Mr. Raynsford: I am delighted to know that my hon. Friend moves in such illustrious company.

My hon. Friend referred to the NAVCAN model. The Government have set out the view that the future of NATS is best assured through the creation of a PPP; that remains our view. The NAVCAN experience may well suit Canadian circumstances, but we do not believe that it is necessarily the best solution in this country. However, a number of frameworks similar to those in the NAVCAN model will apply in the PPP; there will be Government- appointed directors; there will be consultation on any charging regime; safety regulation will be carried out by a public sector authority; and there will be Government emergency powers of regulation and direction. Those aspects are shared with the NAVCAN model.

My hon. Friend the Member for Ayr (Ms Osborne) rightly highlighted worry about the 700 jobs in her constituency that could be put in jeopardy by any delay. She dealt most effectively with an intervention from the hon. Member for Bath (Mr. Foster) when she clearly made the point that safety is not part of this amendment. The amendment is about delay, and my hon. Friend has every reason to feel worried about the risk to the jobs of her constituents and to the two-centre strategy if the whole venture were to be delayed for no good reason--which would be the effect of the amendments we are discussing.

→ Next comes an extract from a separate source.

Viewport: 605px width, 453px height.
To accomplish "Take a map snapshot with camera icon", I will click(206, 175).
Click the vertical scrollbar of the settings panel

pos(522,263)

My hon. Friend also referred to the views of the economic regulatory group on capital expenditure. I make it clear that the advice from the ERG did not propose cuts in NATS capital spending. The group questioned NATS' track record in achieving its capital expenditure targets--as well it might. The real question is about what the strategic partner can achieve with effective project management experience. We shall address that question in taking decisions on charge control. Whatever decisions we take will facilitate the investment that is so desperately needed.

My hon. Friend the Member for Hayes and Harlington (Mr. McDonnell) described the proposal as potentially dangerous, but he offered no evidence whatever for that allegation. Without objective evidence that there is a threat to the safety of air passengers, I regard such comments as unhelpful; they inflame fears without sound grounding. My hon. Friend gave a rather fanciful interpretation of the way in which the Government have approached the project and took--if I may so--an uncomradely view of Ministers' handling of it. He, too, spoke about NAVCAN, and I have already responded on that matter.

My hon. Friend expressed the view that private company interests inherently threaten safety. He said that when profit goes in, safety goes out.